Dirty and stinky tend to get at the core of it.
Regards,
J
carebear said:Throwing in "stinky" ruins the beauty of the phrase.
Miss Crisplock said:Latin masses are ... better. Much better.
clevispin said:Another positive aspect of the traditional missal as it is celebrated today is the discipline of the rite. The rubrics are dense and precise and are directly associated with ideas. The new missal is less rubrically inclined and therefore more broad and open to interpretation. Not only does this tend to be boring but it also gives rise to liturgical abuses and confusion.
There is also a very big experiential differential between a high mass and a low. The high has 3 clerics and numerous other folk in the sanctuary while the low has just one priest and an alterboy or two. The high is sung and the music can be awesome - especially if the place has good accoustics. The low mass is predominantly silent while the high has a very grand tone. Each has its benefits.
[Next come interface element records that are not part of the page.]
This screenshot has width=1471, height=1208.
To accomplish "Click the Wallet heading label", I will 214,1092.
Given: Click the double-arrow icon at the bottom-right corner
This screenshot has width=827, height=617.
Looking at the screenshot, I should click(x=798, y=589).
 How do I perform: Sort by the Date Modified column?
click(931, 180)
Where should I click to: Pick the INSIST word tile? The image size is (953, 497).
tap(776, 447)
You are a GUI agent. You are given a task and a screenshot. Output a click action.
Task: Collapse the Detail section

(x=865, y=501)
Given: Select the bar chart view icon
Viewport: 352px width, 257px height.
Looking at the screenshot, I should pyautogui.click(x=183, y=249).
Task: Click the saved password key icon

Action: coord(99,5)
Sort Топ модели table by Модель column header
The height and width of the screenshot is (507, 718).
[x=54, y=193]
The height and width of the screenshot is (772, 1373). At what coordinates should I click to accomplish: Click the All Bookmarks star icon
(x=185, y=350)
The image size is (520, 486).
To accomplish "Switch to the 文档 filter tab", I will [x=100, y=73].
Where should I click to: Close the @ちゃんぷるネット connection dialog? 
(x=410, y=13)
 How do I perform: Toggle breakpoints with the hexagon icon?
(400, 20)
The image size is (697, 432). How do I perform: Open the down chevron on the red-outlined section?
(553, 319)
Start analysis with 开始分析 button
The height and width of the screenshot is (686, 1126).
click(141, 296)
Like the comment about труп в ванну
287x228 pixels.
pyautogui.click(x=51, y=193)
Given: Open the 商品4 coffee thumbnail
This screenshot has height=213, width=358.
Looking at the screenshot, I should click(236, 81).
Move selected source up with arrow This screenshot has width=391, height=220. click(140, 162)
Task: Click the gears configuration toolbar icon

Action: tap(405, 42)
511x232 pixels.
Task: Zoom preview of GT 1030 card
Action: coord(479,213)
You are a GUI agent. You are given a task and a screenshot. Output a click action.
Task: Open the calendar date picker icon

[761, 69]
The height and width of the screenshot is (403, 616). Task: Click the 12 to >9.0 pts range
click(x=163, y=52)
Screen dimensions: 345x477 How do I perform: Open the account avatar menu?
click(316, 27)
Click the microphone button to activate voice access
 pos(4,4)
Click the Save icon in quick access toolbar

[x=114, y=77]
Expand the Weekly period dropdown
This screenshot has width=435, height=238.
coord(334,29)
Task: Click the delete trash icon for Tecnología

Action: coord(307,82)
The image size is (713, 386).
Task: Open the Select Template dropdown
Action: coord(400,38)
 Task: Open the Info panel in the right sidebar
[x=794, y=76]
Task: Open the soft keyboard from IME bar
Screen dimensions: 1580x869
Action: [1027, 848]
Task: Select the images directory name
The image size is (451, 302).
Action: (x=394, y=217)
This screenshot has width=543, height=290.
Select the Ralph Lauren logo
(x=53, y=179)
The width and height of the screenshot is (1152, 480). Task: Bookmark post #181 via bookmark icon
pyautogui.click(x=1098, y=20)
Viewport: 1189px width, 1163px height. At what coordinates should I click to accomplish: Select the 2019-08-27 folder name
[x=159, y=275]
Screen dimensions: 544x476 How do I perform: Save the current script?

The traditional missal is half a millenium in developement and over a thousand years in practice. The newer missal was completely reformed in a matter of a few years - during the 1960s at that. Fedora vs foam-front ball cap.
m
clevispin said:The architecture is certainly important and one can argue for years as to what arrangement is most fitting. Churches were being designed into the early sixties tho with the traditional rites in mind. There are quite "modern" churches that have designed since the 30s and accomodated the ancient rite arguably just as well as a neo-gothic space built in the 1920s. Corbusier himself built churches before Vatican II. I don't think style tho is so critical. What makes a good town - Rome, Paris etc. is not so much the styles of individual elements but rather the overall arrangement of streets, squares, etc. If you have the basics then everything alse can be accomodated.
I've seen several examples of vertically oriented churches converted to the more horizontal model. What most of us consider typologically sacred space was changed into "auditoreum" type space. This may be more fitting for some protestant services but it is very un-Catholic in my opinion. There is the same culture war blazing in the church today that is occuring in society overall. I think it is more widespread today than it has been for hundreds of years prior and the aspects of liturgy and architecture are just part of the arguement. Liturgy however is a public expression of belief and so much hinges upon it.
m
jamespowers said:Ah yes, the auditoreum. That is my pet peeve. No saints, no art, no stations of the cross---just bare walls. It could well serve as a gymnasium after the mass. Clearly a case of not even getting the basics right. :eusa_doh:
Regards,
J
carebear said:My church has met in an actual gymnasium for most of its existence. First in the multi-purpose room of our original, built to spec, campus and then in a local high school's gym after we outgrew our own. Now for the first time we have a new building and a real sanctuary.
I grew up in the Presbyterian Church, in one of the older chuches in town. We had actual bells and a big stained glass window. We had an (electrical) pipe organ. Wood pews and cranberry carpet. Stand to sing, sit to listen, stand to sing again. Sung a recessional as the pastors walked out.
I thus grew up appreciating solemnity and ceremony in a service. You are surrounded by the history and depth of the faith.
Miss Crisplock said:The last novus ordo mass I went to had an oval seating pattern with a dinning room table and a cheneal (sp?) throw. There was a very large cucifix above the entrance door of Christ dead. It is one of the new "Christ Defeated" crucifixes. No kneeling was allowed. Or praying, presumably.
Miss Crisplock said:Er, I'm no theologian, but I thought all crucifixes had Christ on them. If they didn't they were crosses. Not to put too fine a point on it, but after he had risen, wouldn't he be gone?